▸ Task to carry out
For the material that follows, return exactly the lines from the one with "603x407 pixels. At" through the one with "The width and height of the screenshot is (1217, 666).", both ends included.

▸ Dataset records
((
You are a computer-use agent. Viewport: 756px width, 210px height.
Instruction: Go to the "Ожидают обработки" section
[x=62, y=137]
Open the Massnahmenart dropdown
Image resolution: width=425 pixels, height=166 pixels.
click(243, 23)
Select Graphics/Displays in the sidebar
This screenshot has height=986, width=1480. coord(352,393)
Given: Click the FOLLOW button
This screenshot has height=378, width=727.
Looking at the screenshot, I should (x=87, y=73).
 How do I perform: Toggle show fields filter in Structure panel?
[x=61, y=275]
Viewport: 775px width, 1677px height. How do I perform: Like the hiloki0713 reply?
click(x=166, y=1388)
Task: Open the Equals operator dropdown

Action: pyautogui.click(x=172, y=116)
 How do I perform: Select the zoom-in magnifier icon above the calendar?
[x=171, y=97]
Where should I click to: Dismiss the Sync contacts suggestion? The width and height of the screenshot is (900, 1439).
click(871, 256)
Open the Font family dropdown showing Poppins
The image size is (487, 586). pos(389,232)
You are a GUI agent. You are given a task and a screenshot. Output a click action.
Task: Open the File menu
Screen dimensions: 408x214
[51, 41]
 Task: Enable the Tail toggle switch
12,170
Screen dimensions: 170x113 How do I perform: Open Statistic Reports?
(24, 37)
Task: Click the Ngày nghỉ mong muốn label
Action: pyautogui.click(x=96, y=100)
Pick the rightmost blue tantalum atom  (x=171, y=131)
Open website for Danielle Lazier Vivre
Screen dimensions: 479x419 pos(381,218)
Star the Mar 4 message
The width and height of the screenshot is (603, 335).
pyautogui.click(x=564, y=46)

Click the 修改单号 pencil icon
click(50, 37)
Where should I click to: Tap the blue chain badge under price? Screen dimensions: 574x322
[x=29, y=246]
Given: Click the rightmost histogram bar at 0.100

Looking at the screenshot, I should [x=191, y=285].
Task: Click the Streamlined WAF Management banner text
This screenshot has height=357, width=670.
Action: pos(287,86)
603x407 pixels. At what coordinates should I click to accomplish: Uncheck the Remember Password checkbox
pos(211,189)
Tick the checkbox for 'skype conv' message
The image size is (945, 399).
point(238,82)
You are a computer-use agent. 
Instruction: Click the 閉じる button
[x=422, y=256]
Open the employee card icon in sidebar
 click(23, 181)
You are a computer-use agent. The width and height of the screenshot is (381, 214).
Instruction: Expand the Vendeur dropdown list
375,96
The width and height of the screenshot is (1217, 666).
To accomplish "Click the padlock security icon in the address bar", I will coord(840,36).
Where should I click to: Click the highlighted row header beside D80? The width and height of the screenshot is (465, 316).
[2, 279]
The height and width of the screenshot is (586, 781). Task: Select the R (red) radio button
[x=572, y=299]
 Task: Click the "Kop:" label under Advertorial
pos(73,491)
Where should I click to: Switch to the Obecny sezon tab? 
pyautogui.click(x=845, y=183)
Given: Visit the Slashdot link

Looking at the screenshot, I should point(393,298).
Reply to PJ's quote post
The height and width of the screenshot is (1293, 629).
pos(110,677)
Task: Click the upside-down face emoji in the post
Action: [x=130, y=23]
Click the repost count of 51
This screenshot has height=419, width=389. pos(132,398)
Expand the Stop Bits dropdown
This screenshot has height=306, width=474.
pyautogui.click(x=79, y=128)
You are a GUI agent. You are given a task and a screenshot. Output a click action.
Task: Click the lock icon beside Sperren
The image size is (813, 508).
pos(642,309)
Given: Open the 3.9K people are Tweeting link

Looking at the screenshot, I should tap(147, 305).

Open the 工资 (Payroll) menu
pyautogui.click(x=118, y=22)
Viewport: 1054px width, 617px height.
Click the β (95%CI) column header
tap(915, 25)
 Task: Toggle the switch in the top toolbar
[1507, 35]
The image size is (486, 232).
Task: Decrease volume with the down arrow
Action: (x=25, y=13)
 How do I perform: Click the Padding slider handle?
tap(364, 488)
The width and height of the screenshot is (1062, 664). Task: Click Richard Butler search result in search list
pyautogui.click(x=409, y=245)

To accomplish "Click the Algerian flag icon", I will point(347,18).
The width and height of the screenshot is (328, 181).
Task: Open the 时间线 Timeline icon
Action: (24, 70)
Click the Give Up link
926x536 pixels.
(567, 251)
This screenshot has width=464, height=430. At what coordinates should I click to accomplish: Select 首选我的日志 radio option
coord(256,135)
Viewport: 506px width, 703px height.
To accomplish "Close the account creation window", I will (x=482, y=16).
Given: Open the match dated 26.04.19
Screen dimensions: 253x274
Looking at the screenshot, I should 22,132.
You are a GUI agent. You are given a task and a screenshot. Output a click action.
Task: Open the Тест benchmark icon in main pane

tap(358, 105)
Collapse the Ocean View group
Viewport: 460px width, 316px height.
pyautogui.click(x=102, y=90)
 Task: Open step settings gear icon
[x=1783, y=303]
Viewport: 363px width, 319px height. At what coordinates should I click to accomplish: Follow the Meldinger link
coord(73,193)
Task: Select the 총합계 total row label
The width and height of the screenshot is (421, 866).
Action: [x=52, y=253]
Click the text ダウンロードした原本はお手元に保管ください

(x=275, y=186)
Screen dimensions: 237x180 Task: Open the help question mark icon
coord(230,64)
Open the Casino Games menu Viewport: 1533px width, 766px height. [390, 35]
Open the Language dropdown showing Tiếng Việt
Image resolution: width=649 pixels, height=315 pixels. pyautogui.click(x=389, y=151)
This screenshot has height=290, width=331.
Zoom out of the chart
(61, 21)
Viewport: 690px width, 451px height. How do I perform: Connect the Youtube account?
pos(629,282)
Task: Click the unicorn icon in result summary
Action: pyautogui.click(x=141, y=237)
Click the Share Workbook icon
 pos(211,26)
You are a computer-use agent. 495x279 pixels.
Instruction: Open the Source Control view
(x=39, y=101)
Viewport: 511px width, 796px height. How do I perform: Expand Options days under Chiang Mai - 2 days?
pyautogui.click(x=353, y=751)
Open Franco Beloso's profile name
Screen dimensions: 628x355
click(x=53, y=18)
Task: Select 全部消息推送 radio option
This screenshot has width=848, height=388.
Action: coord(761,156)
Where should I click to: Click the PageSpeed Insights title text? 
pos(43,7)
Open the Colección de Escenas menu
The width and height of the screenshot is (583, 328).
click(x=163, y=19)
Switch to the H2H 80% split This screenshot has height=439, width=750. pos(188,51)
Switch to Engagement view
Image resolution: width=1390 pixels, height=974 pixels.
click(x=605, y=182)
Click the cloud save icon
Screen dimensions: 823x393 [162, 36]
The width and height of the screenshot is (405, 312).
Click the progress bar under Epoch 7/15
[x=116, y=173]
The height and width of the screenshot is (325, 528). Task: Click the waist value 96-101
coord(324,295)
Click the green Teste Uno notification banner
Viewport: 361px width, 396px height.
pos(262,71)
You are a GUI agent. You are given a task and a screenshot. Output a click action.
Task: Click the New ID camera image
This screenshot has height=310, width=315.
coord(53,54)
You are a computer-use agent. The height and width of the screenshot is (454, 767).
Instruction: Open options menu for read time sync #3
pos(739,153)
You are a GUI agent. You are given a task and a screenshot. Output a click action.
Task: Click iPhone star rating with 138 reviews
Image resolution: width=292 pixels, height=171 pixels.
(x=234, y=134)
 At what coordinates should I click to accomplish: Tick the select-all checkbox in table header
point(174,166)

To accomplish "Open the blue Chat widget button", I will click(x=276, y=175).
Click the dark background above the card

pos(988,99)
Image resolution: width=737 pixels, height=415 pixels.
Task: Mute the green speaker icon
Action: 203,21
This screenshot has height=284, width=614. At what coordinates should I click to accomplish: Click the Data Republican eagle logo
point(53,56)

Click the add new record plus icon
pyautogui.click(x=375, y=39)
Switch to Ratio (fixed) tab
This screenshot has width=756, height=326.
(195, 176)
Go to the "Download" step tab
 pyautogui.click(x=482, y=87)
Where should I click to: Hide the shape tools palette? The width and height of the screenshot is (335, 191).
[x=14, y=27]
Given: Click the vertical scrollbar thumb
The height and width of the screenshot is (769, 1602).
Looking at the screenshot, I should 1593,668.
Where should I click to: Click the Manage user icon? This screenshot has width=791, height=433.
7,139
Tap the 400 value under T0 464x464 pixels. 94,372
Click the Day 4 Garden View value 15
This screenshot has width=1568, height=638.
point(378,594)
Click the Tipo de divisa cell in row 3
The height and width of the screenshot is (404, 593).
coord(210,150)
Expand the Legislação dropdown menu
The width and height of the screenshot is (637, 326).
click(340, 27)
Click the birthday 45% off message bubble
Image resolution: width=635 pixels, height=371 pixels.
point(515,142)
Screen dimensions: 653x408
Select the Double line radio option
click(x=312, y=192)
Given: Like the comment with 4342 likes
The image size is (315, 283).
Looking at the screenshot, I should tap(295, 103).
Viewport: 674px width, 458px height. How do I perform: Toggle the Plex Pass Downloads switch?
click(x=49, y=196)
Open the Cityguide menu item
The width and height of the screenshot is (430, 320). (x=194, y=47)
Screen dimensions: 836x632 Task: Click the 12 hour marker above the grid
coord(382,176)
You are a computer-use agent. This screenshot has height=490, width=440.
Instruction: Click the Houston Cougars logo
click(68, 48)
))
▸ Task result
603x407 pixels. At what coordinates should I click to accomplish: Uncheck the Remember Password checkbox
pos(211,189)
Tick the checkbox for 'skype conv' message
The image size is (945, 399).
point(238,82)
You are a computer-use agent. 
Instruction: Click the 閉じる button
[x=422, y=256]
Open the employee card icon in sidebar
 click(23, 181)
You are a computer-use agent. The width and height of the screenshot is (381, 214).
Instruction: Expand the Vendeur dropdown list
375,96
The width and height of the screenshot is (1217, 666).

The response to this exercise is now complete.